A Node Module that accepts a JSON formatted dataset of leads, de-duplicates them, and creates a new data set without duplicates, according to certain prioritization rules.
I decided to use some of the ES6 syntax that I am learning in my own time on this project as well; the upshot is that this module wants Node v4 or better. NPM will give you a friendly reminder if you npm install this with a lower version of Node.
The GitHub repo for this module is here
To download:
$ npm install -g dmitry-dedup
To use
$ dmitry-dedup <path to leads JSON file> [-n|--no-log]
The module will create a new JSON file adjacent to the passed leads file, named deduplicated-<original file name>
.
Additionally, the module will create an additional file logging the changes that it made to the original file, again adjacent to the original file location, and named deduplicated-changeLog.json
.
If the -n
or --no-log
command line option is also passed, the module will not create the changeLog file.

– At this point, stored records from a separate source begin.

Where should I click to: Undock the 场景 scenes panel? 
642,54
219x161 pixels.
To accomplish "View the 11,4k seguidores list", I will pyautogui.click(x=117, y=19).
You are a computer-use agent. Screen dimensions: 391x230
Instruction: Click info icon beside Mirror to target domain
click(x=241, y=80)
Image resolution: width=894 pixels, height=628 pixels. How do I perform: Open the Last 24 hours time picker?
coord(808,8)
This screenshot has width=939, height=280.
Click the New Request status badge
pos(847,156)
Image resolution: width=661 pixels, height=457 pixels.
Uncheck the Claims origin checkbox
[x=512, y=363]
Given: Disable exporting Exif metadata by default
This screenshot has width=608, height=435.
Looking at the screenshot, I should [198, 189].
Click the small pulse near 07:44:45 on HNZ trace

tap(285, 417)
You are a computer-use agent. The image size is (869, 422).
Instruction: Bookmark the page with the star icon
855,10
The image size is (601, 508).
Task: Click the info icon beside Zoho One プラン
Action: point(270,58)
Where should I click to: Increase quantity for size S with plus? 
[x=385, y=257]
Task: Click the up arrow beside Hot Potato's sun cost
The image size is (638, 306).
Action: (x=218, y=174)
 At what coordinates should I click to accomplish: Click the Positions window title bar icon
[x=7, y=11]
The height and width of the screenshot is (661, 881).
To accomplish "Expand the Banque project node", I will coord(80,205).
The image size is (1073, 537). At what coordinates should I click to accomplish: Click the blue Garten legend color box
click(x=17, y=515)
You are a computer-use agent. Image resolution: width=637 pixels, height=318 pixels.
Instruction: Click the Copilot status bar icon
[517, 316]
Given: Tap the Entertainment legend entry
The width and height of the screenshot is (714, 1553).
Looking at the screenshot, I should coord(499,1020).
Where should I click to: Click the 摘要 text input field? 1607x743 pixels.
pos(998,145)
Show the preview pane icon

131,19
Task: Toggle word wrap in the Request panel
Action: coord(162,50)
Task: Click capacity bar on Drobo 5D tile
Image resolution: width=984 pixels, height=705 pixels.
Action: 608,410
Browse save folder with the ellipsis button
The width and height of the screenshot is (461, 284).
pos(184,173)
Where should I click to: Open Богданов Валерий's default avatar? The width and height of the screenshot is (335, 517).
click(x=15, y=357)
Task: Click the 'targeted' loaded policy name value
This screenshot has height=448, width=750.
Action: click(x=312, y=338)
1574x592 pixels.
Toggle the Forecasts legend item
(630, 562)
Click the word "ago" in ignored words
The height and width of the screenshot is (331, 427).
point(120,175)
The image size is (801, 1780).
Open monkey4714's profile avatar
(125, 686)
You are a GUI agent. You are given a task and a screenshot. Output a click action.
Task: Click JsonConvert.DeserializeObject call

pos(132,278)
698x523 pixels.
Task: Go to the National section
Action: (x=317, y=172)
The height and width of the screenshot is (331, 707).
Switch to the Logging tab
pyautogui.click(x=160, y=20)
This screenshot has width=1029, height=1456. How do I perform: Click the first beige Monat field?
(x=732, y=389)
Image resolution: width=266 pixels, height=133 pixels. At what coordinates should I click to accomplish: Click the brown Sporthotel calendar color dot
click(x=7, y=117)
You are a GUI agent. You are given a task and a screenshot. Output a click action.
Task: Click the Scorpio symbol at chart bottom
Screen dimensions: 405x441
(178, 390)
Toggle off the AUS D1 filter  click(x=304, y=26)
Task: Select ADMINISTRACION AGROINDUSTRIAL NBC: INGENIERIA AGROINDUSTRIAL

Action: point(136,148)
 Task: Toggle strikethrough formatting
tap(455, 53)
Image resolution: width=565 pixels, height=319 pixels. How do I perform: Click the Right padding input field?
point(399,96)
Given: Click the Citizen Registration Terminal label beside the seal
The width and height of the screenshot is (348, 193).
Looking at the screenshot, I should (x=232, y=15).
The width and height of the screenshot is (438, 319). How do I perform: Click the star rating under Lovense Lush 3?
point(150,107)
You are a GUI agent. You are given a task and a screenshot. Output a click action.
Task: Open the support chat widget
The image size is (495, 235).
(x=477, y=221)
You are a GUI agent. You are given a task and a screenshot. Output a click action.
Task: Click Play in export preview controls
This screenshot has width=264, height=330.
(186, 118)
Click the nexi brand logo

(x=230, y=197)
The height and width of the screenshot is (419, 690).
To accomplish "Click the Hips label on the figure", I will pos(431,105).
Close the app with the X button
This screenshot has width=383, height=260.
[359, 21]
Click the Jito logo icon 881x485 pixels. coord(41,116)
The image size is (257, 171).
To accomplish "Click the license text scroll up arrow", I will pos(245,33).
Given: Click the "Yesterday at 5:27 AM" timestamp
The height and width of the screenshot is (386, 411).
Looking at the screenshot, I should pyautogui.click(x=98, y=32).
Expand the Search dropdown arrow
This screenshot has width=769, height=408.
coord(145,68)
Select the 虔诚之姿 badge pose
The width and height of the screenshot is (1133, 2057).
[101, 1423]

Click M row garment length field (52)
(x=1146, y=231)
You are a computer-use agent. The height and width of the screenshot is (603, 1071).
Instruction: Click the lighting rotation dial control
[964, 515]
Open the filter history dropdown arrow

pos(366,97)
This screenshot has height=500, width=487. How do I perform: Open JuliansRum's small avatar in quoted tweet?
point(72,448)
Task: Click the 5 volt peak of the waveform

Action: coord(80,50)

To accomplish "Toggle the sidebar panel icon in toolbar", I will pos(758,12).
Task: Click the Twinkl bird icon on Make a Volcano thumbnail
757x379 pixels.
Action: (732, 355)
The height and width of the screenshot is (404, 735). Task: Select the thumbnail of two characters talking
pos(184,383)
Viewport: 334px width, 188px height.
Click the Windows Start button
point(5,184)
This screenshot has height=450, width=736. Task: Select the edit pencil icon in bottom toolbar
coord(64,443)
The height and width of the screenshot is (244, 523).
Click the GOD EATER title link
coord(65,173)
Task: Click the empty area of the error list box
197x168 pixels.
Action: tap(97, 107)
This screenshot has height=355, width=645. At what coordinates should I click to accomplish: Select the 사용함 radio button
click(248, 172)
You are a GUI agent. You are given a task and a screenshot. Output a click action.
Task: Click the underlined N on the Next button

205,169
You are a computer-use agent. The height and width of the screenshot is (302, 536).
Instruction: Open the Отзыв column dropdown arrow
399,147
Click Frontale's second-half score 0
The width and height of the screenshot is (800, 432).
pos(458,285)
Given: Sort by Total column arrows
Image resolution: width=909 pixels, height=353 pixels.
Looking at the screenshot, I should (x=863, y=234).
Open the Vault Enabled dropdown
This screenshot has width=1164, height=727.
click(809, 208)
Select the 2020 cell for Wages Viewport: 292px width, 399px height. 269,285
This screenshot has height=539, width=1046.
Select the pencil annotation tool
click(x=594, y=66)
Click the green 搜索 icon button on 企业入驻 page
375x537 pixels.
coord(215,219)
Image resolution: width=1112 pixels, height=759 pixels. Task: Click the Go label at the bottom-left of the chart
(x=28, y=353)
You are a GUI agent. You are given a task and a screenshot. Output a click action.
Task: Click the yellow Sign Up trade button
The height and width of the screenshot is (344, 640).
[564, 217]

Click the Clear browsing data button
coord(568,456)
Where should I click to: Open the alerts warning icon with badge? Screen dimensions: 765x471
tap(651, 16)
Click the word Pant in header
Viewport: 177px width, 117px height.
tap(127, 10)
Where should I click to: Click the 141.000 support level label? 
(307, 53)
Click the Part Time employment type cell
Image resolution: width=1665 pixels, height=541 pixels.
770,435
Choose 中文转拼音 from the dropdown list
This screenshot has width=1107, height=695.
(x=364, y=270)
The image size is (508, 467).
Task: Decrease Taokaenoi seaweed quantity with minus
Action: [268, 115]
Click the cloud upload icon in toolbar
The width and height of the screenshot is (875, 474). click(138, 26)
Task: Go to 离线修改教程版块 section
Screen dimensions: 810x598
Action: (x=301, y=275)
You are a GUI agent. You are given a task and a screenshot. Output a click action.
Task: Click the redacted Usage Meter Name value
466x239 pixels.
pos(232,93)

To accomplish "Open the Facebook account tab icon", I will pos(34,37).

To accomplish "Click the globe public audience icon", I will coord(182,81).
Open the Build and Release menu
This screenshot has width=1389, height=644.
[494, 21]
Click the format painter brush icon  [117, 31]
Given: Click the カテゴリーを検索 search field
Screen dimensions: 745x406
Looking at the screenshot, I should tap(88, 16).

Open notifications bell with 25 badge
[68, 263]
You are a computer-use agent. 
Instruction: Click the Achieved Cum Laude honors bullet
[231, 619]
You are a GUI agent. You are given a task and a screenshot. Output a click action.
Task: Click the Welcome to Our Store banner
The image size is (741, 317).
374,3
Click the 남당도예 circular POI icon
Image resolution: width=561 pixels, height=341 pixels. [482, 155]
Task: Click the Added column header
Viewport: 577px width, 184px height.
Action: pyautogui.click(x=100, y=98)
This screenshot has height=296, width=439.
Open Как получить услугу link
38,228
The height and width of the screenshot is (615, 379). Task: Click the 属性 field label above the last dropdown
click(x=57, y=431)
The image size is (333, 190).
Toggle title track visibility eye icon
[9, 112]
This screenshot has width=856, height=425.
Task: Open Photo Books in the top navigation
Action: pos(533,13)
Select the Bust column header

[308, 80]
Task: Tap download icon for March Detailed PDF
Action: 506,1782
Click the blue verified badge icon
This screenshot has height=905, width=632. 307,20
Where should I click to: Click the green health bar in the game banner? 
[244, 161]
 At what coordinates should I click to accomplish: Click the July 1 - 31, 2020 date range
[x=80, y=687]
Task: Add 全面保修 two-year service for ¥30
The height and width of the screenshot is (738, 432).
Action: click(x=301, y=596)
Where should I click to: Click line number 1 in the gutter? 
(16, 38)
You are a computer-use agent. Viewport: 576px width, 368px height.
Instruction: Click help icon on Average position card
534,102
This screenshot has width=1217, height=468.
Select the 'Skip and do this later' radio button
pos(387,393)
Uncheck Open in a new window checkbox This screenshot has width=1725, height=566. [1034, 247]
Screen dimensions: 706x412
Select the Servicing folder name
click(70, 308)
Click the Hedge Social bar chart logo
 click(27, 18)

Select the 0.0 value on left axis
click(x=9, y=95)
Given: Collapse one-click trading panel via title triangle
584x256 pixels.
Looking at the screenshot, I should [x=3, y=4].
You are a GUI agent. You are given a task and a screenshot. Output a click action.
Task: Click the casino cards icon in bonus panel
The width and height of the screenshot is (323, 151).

This module expects the leads data to be in the following format:
{"leads": [{
"_id": "<any unique identifier>",
"email": "<any unique email>",
"entryDate": "<a string value that can be converted to a JavaScript Date object>"
}]
}
Any other fields are optional. However, this module will obliterate the entire older record with a newer record; fields that were present on an old record but not on a new record will NOT be retained.
_id
and email
are required to be unique; duplicates in those fields will overwrite older records. If a duplicate of a record is found but its entryDate
is equal to the first instance, priority will be given to a record with a higher index (found later) in the list.